В полуфинале первенства страны один гроссмейстер, неравнодушный к стаканчику, проиграл совершенно выигранную, по мнению Гуфельда, позицию. «Текст этой партии, — заявил Эдик после ее окончания, — надо вывесить во всех вытрезвителях Советского Союза!»
Любил заключать пари, любил розыгрыши, мог быть и обаятельным и милым по-своему, и даже сердечным с теми, к кому был расположен, при условии, конечно, что эти люди никоим образом не затрагивали его жизненных интересов.
Те, кто близко знал Гуфельда, знали и несколько страстей, от которых он не избавился до конца жизни.
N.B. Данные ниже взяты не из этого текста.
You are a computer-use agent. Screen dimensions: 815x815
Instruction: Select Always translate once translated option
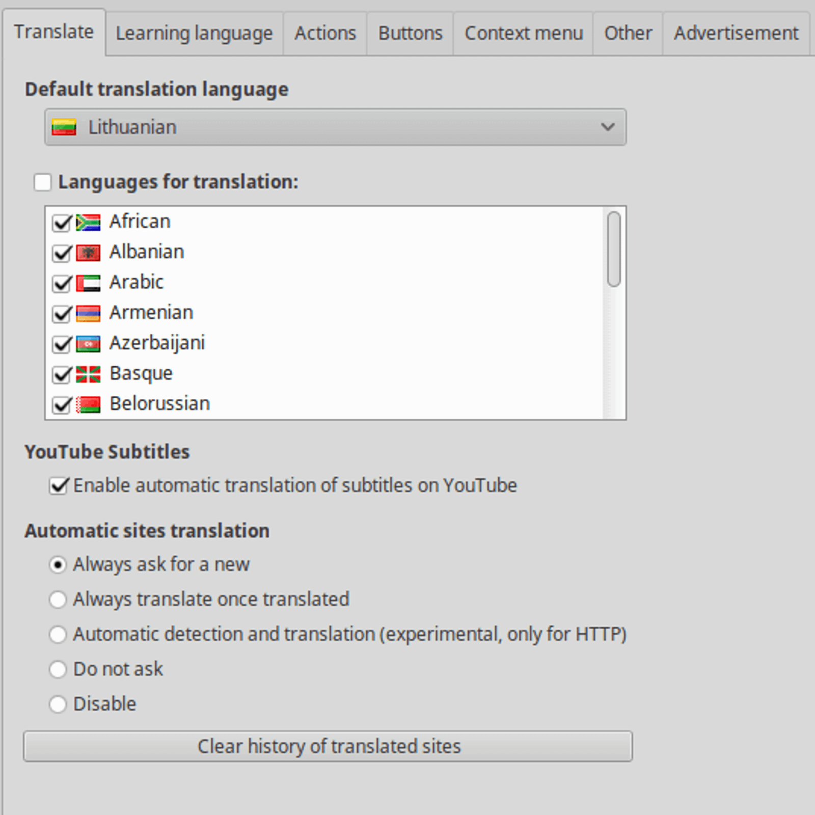tap(58, 600)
Одной из таких страстей была купля-продажа.
Вячеслав Эйнгорн не видел Гуфельда несколько лет и неожиданно столкнулся с ним нос к носу в самом центре Белграда. «Так, — сказал ему Эдик вместо приветствия, — пойдешь прямо, потом вторая улица направо, там за углом обувной магазин, скажи, что от меня, получишь скидку, советую взять сразу несколько пар...» И пошел своей дорогой.
На кожевенной фабрике в Севилье группе шахматистов предложили после экскурсии купить товар по сниженным ценам. Гуфельд и здесь потребовал скидку, объяснив простодушно: «Понимаете, я иначе не могу: я никогда в жизни не покупал вещи по стоимости, указанной на ярлыке».
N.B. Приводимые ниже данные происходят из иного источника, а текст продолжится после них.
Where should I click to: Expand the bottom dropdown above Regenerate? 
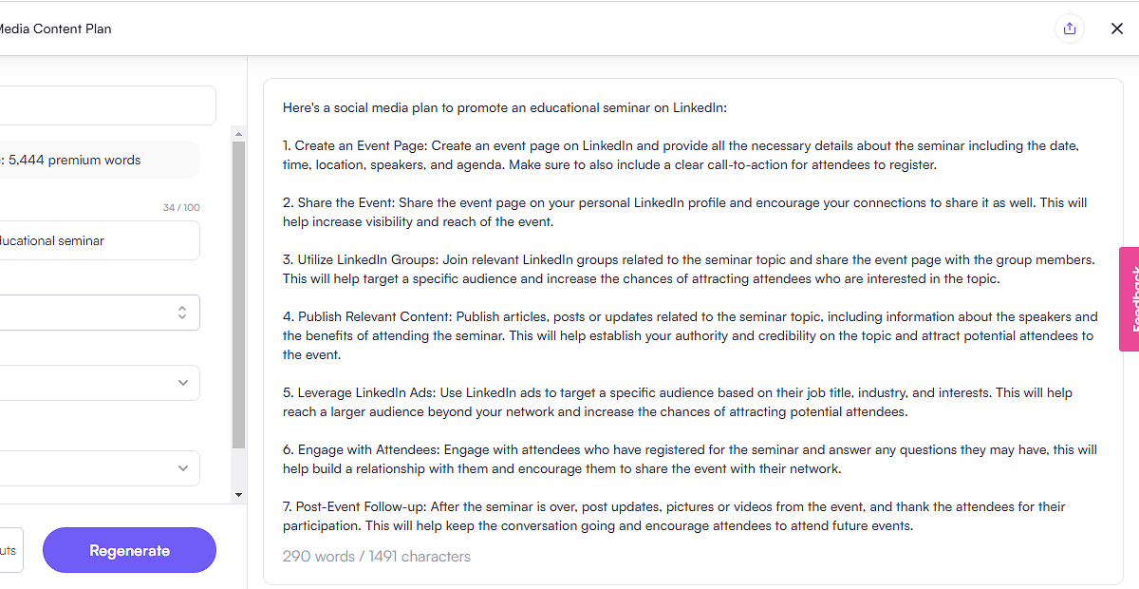pos(95,468)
Как-то в Дубае, зайдя в очень дорогой магазин, стал рассматривать ремни, надел даже один, взял в руки другой, потом заговорил, как водится, о скидке. «Если вы купите первый ремень, на который я даю вам пятьдесят процентов скидки, второй можете взять бесплатно», — сказал хозяин магазина. «В таком случае я забираю второй, а о покупке первого еще подумаю», — согласился Эдик, описывая эту историю потом в различных журналах и всякий раз ее по-разному аранжируя.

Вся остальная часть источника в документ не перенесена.